03/03/2020 às 08h32min - Atualizada em 03/03/2020 às 08h32min

Dona Inez fala de política

ANTONIO PEREIRA

“Aqui, por exemplo, tinha a festa de Nossa Senhora da Abadia, isso eu me lembro porque era criança, era festa dos “cocão”. A festa de cada santo era frequentada por partido diferente. O partido é que enfeitava a igreja. Eram dois: São Sebastião, dos “coió” e Nossa Senhora da Abadia. Nossa Senhora do Rosário era dos pretos. A frente da igreja de N. S. do Rosário era voltada para a rua Barão de Camargos porque a cidade era pra baixo e não pra cima como é hoje. Viraram a frente pra cima porque a cidade cresceu e subiu. Era uma igrejinha pequena, menor do que a que está aí. Tinha muito morcego na torre. Foi uma pena ter demolido. Ali na praça da prefeitura ficava um cemitério longínquo da cidade.

O Dr. Duarte Pimentel de Ulhoa era “cocão”, por isso que eles nunca perdiam as eleições. O juiz naquele tempo podia fazer tudo. Os mortos votavam. Uma vez, os “coió” perderam as eleições por seis votos. Eu sei que muita gente que já estava lá no cemitério votava e tinha muita briga. Naquele tempo eles faziam os quartéis. Dos “coió” e dos “cocão”. Em geral eles faziam numa casa bem grande, com terreno bem grande, punham aqueles toldos. Então, ali tinha cama pro pessoal que vinha da roça votar. Tinha aquelas latas de doce muito grandes. Tinha lugar pra dançar. Só que as moças da cidade dançavam num pedaço e as moças que vinham da roça noutro pedaço; não deixavam misturar porque diziam que os rapazes da cidade aproveitavam das moças da roça. Tinha isso. Ali no Samora, aqui na Floriano Peixoto, pra baixo da farmácia (Eleusa). Era a casa do seu Samora. Ali tinha um fundo muito grande. Ali foi quartel dos “coió”. Dos “cocão” era lá muito pra baixo. Do “cocão” eu não me lembro porque eu não fui levada lá.

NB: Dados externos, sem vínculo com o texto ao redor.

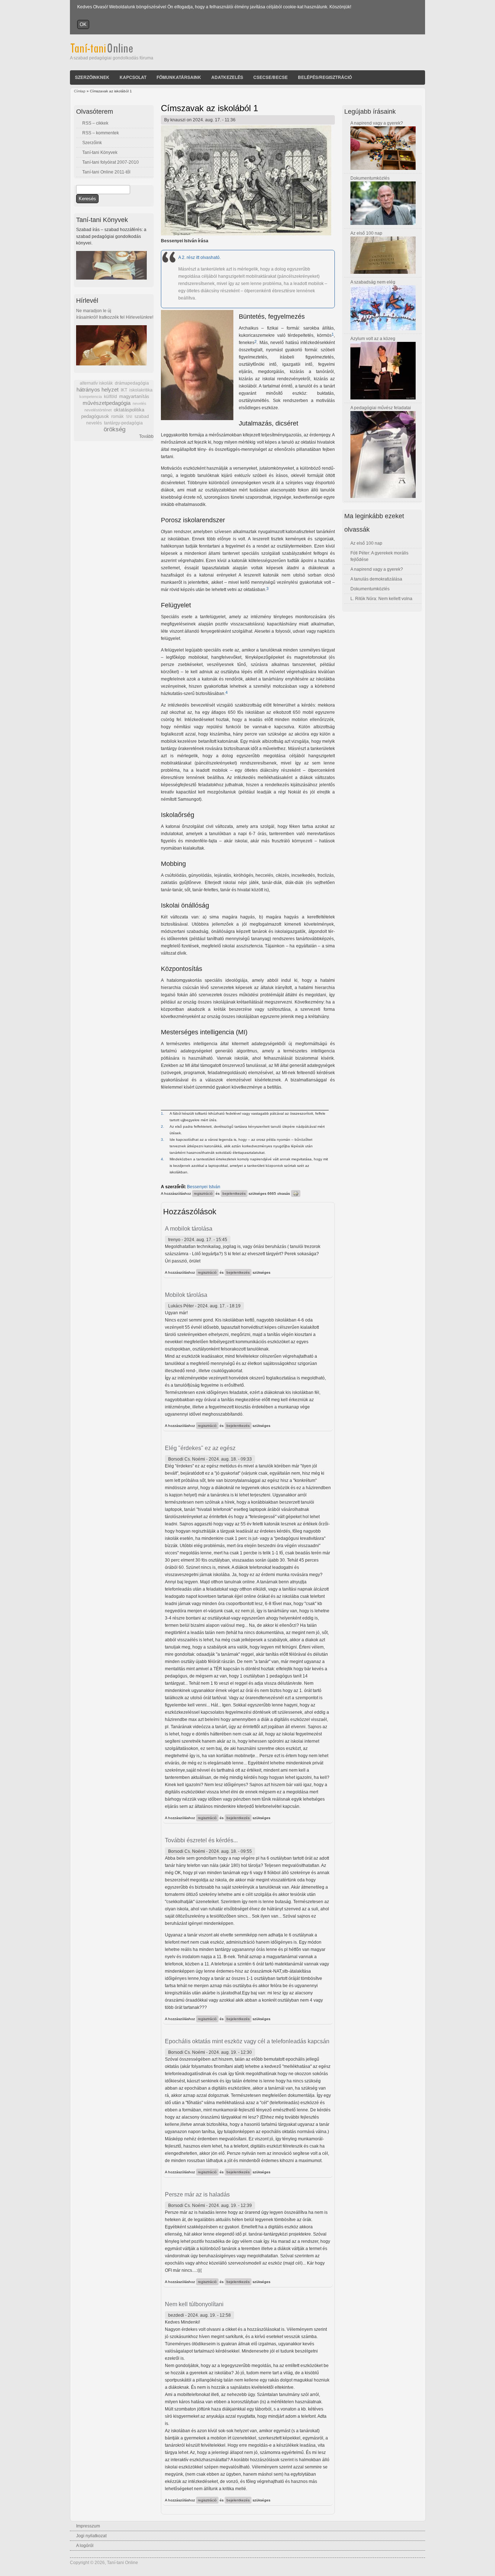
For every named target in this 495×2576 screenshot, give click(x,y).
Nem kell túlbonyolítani (194, 2304)
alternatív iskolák (96, 383)
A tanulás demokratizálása (376, 579)
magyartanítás (134, 396)
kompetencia (90, 396)
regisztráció (203, 1193)
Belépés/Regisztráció (325, 77)
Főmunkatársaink (179, 77)
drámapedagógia (132, 383)
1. (162, 1113)
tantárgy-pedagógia (123, 423)
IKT (124, 390)
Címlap (80, 91)
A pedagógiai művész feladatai (380, 407)
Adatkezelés (227, 77)
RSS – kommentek (100, 132)
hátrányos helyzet (97, 389)
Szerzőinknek (92, 77)
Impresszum (88, 2526)
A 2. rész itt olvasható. (199, 257)
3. (162, 1140)
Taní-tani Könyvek (99, 152)
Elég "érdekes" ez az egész (200, 1448)
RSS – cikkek (95, 123)
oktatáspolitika (129, 409)
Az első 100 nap (366, 233)
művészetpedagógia (106, 403)
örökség (114, 429)
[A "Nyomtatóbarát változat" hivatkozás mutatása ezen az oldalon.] (295, 1193)
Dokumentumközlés (370, 178)
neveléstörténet (98, 410)
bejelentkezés (234, 1193)
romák (117, 416)
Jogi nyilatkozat (91, 2535)
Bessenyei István (203, 1186)
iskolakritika (141, 390)
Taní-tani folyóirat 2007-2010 (110, 162)
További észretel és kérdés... (201, 1840)
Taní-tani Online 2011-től (106, 172)
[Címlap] (111, 51)
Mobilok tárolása (186, 1295)
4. (162, 1159)
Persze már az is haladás (197, 2194)
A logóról (84, 2545)
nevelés (139, 403)
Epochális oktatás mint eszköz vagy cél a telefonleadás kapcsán (247, 2041)
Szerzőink (92, 142)
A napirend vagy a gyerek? (376, 123)
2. (162, 1126)
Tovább (146, 436)
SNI (129, 416)
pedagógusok (95, 416)
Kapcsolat (133, 77)
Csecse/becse (270, 77)
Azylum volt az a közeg (372, 338)
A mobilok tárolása (188, 1229)
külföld (110, 396)
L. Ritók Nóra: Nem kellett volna (381, 598)
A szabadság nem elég (372, 282)
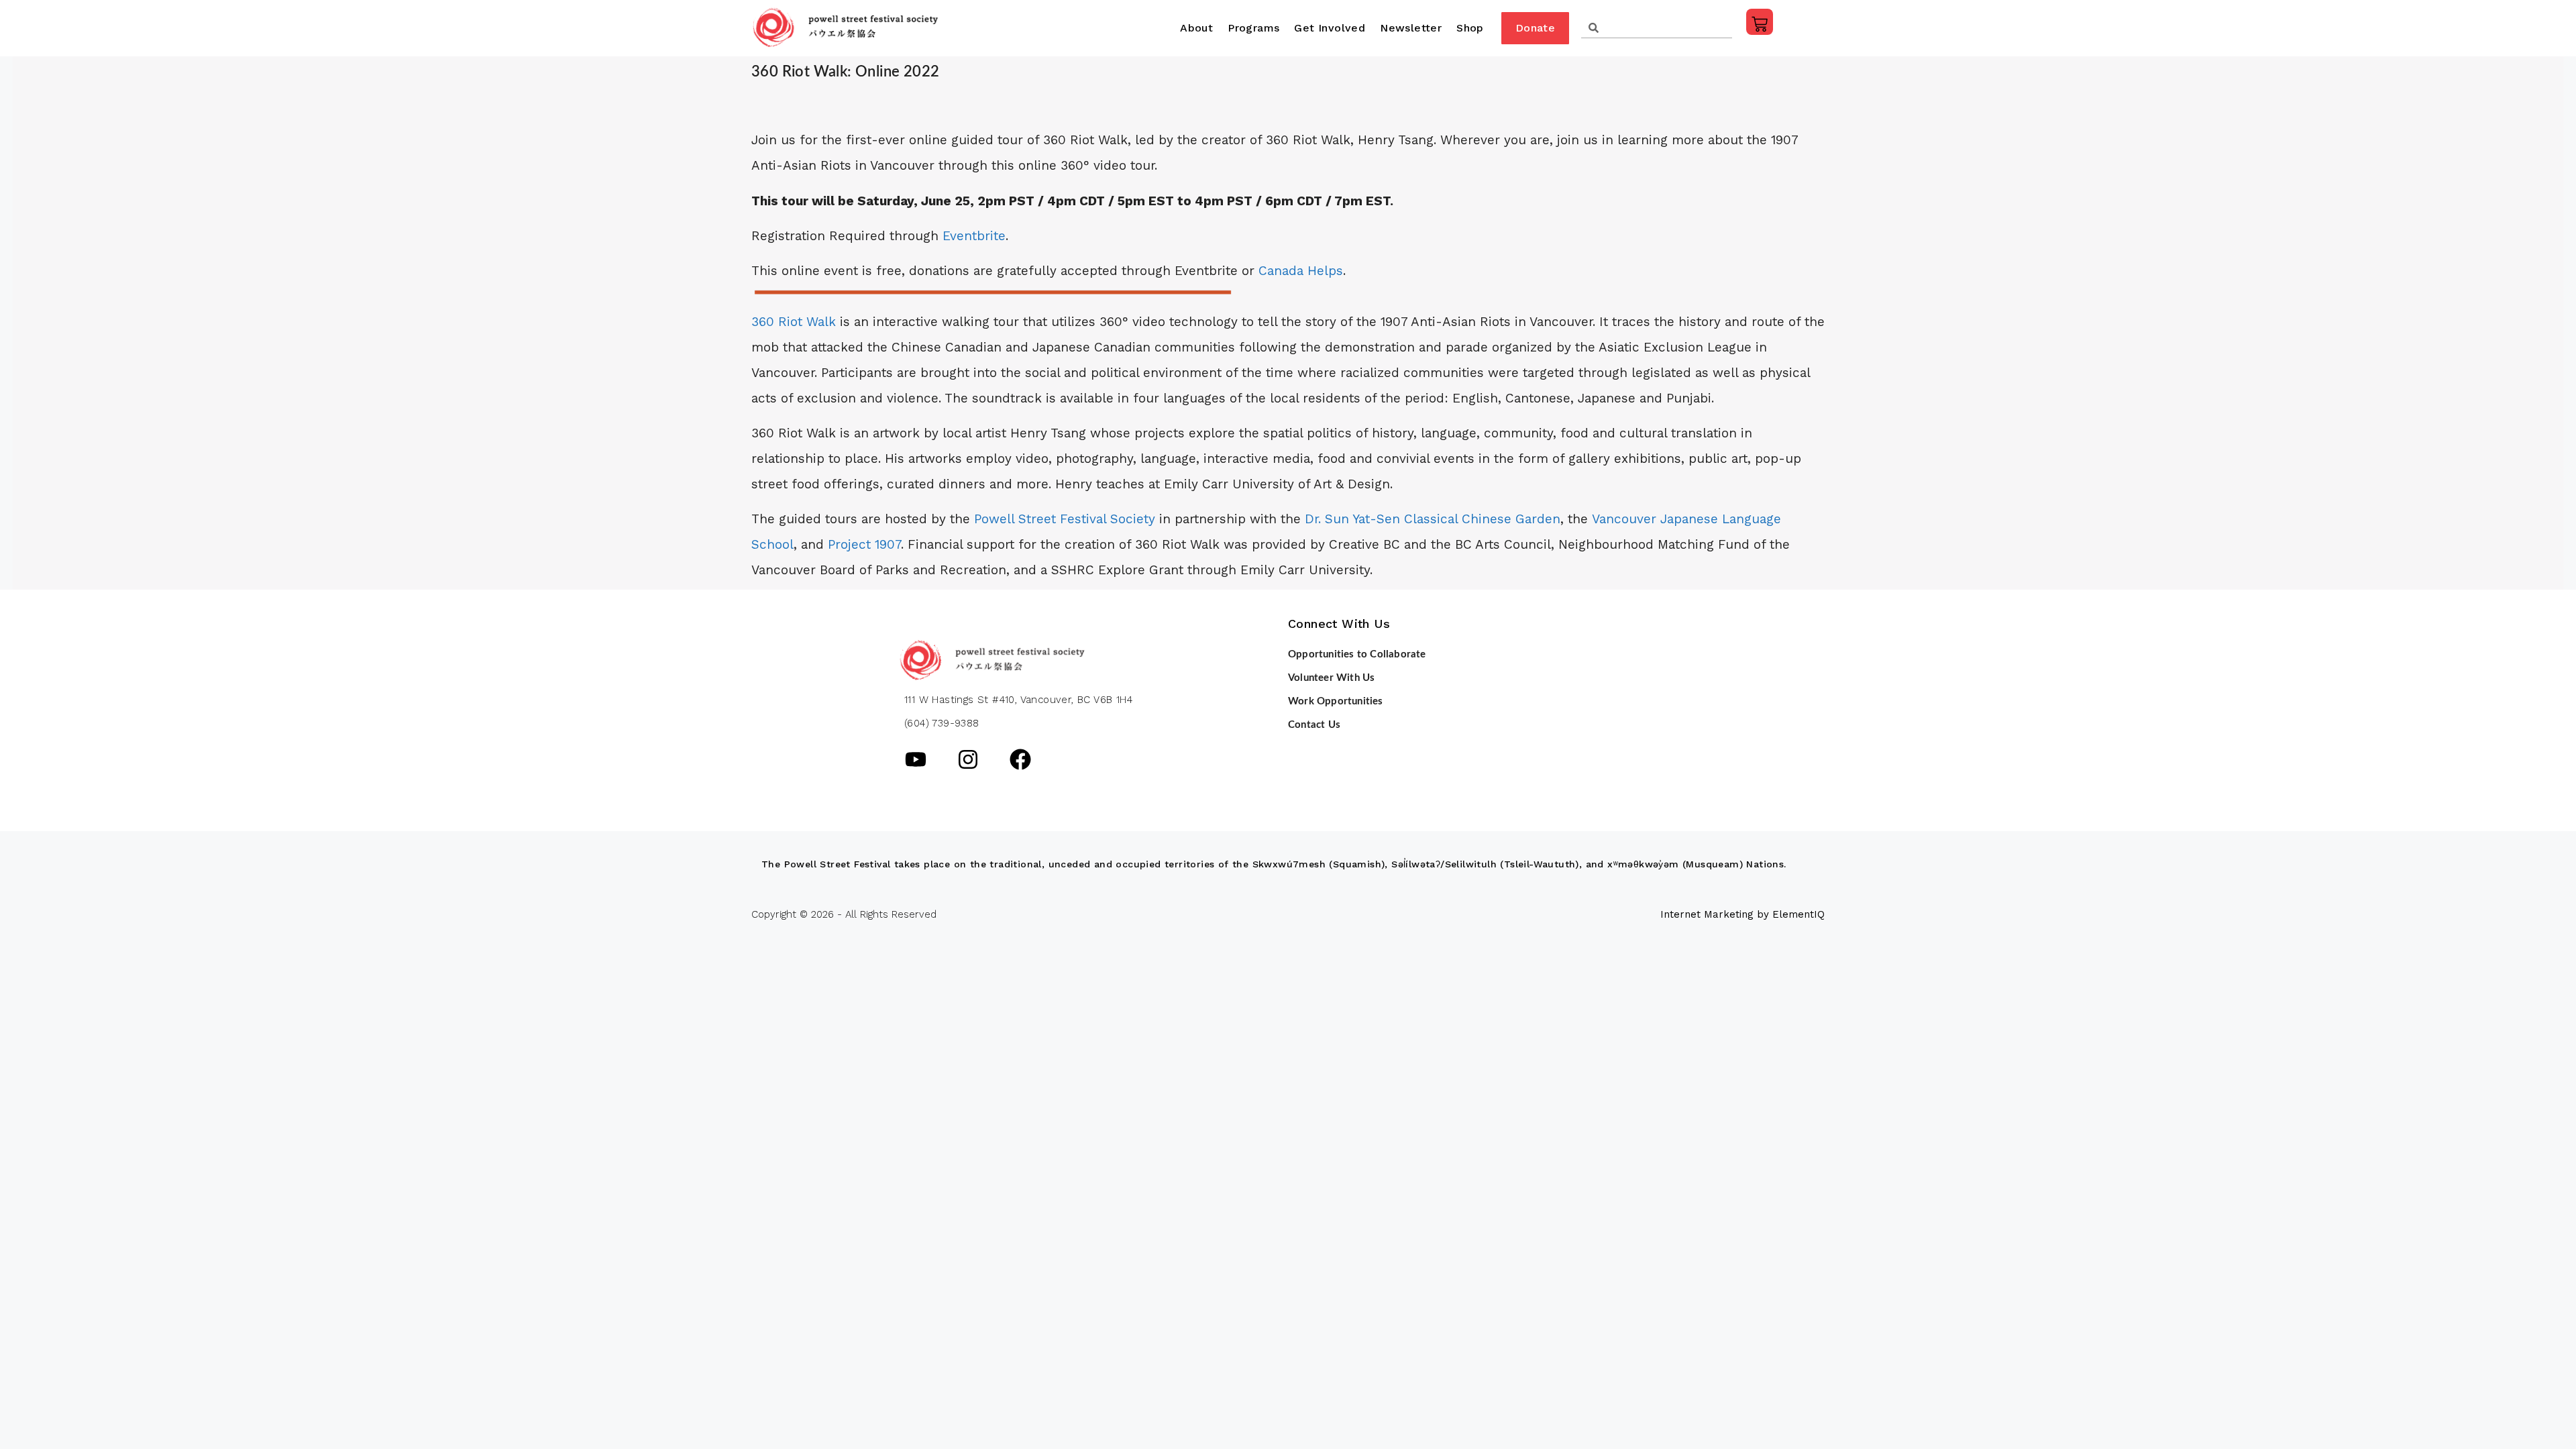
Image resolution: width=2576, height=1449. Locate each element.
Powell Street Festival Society (1064, 519)
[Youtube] (915, 759)
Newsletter (1411, 27)
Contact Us (1314, 725)
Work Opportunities (1335, 701)
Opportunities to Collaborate (1357, 654)
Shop (1470, 27)
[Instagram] (968, 759)
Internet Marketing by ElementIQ (1742, 914)
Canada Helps (1300, 270)
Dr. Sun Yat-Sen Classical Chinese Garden (1432, 519)
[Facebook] (1020, 759)
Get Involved (1329, 27)
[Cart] (1759, 22)
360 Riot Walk (793, 321)
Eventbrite (974, 236)
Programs (1253, 27)
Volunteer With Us (1331, 678)
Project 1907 (864, 544)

A chácara do coronel Severiano, na época de eleição, era cheia de jagunços. Ele tinha jagunçada na fazenda. Teve até uma guerrazinha. Pediram força pro Estado e veio. Minha mãe contava que ela ficou na casa com (...?) que era uma preta velha empregada da vovó, então, ela ficava em casa, mas vieram os jagunços correndo, os soldados atrás, um atirou nele, o capanga morreu na cerca de arame. Que era tudo cerca de arame. Uberabinha era quente na política. “Coió” nunca ganhou. Conheci o coronel Carneiro, a loja dele. Ele era “coió”. No fim da vida ele misturou com os “cocão”, mas quando ele era “coió”, ele e a mulher dele, a Donana, isso minha mãe que me contou, minha mãe ainda era solteira, ela disse que a Donana era comadre do cel. Severiano, então ela pegava um facão e falava pro Carneiro: “Você não tem coragem, mas eu tenho. Ainda vou furar a barriga daquele meu compadre.” As mulheres foram brabas, mais do que os homens. O coronel Carneiro era um homem de muita visão. Queria que isso aqui chamasse Maravilha. Uberlândia foi uma terra nascida do amor. Porque aqueles primeiros que viveram aqui eram pessoas que verdadeiramente amavam a terra. Primeiro porque a terra foi doada pra Nossa Senhora do Carmo. Essa parte toda aqui do córrego São Pedro ao Cajubá, essas terras todas pertenciam à igreja. Aqui é uma terra privilegiada. Os primeiros habitantes foram amorosos da terra. Hoje eu acho que a cidade é muito amada, porque o pessoal muda pra cá e não sai mais daqui. O coronel era uma pessoa boa, correta, mas muito exigente com os filhos, trabalhador. Naquela época ele levou o filho Hermes ao Rio de Janeiro pro presidente da república batizar. Isso aqui era um mato, pra ir lá era uma dificuldade. Meu pai era sobrinho do Afonso Pena. A família do meu pai é descendente de portugueses. Os nossos antepassados eram todos barões. Eram títulos que eles traziam de Portugal.”
 
(Dona Inez era filha do Dr. Abelardo Penna)

*O conteúdo desta coluna é de responsabilidade do autor e não representa, necessariamente, a opinião do Diário de Uberlândia.